Потому её очень угнетало происходящее. И очень расстраивало. Иногда, после очередного обследования, приходя домой, она забиралась к нему на колени и долго, долго и безутешно плакала. Не жаловалась, не рыдала, не кляла весь мир. Просто плакала. Тихо
Эдвард ещё раз смотрит на лилии. На эти прекрасные цветы невообразимого цвета, на их стебли, бутоны… и знает, что скажет Белле на ухо сегодняшней ночью, когда она по-девчоночьи крепко и доверчиво прижмётся к нему, поправив сбитую простынь: «У тебя все получится».
Внутри переулка становилось всё темнее: свет фонарей за спиной давно потускнел, впереди стоящие — своего ещё не дали как следует, а окон с этой стороны домов, как назло, не было предусмотрено. Сплошные кирпичи и камешки на земле, местами разорванные неровным полукругом самой настоящей земли. Летом здесь, наверное, ещё и трава растёт.

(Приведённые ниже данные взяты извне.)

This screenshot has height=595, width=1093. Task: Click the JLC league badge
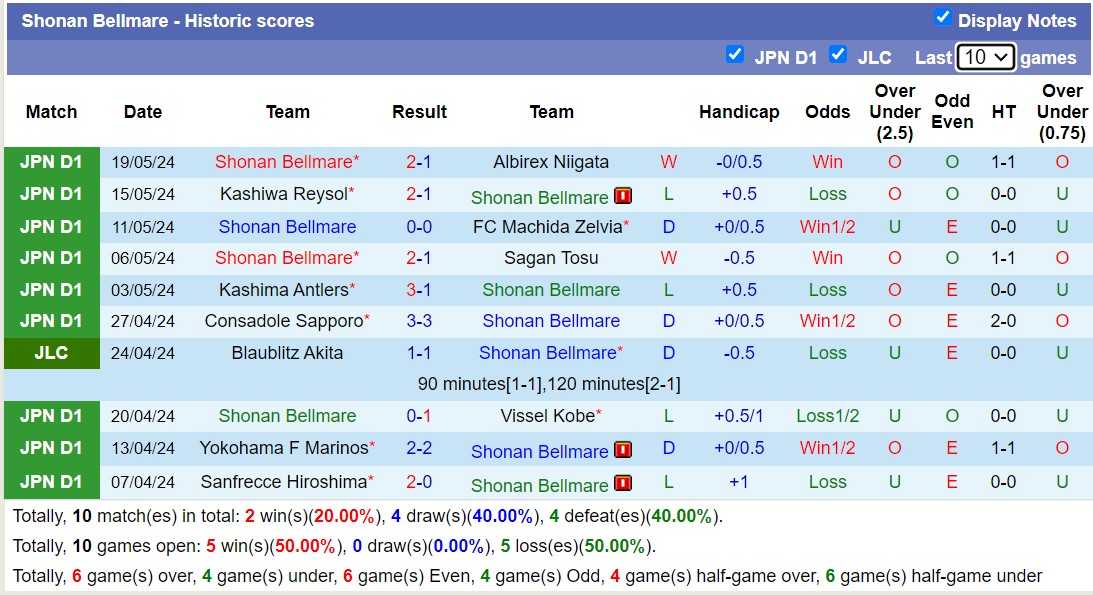pos(52,353)
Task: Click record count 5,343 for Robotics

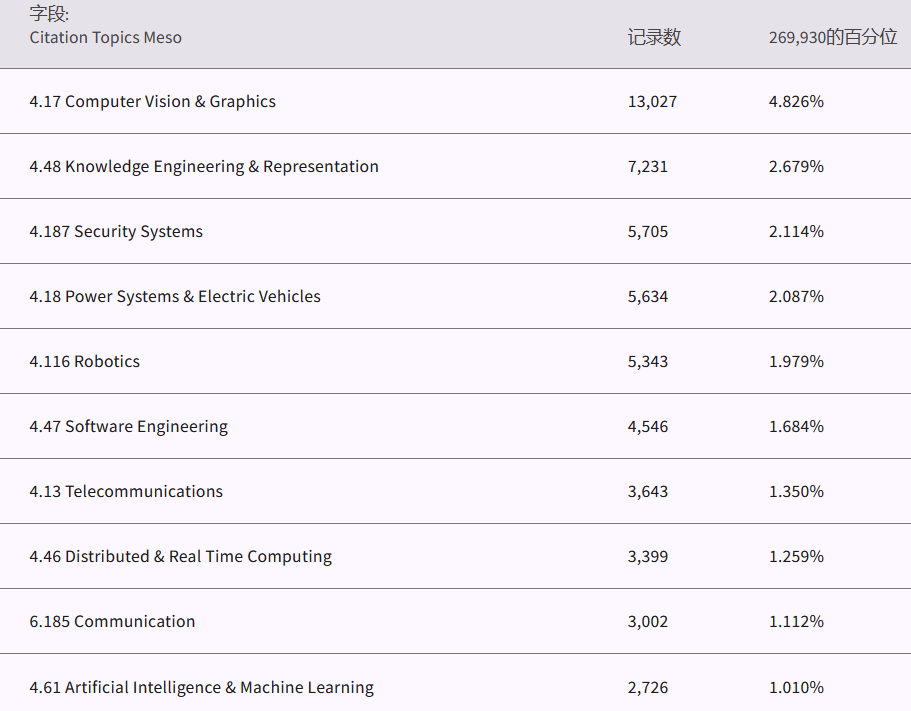Action: (648, 361)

Задержав дыхание возле мусорных баков, притулившихся справа, Эдвард почти пересёк их запретную зону, обещающую меньше ста метров до выхода к нужному подъезду, когда из-за спины послышался незнакомый голос.
— Есть закурить?
Вопрос довольно простой, и ничего отталкивающего, ничего пугающего, по сути, быть в нём не должно, но в переулке зазвучал он жутковато. Эхом отдался от стен, завис где-то между грязными кирпичами. И, если признаться, немного напугал. Хотя обычно страха за собой Эдвард не замечал вовсе. Одна боязнь была в его жизни — расстаться с Беллой. Ещё в тот день, когда увидел её на цветочном празднике в крытой повозке — исполняла роль лесной феи для детского карнавала — понял, без кого ни за что не сможет прожить.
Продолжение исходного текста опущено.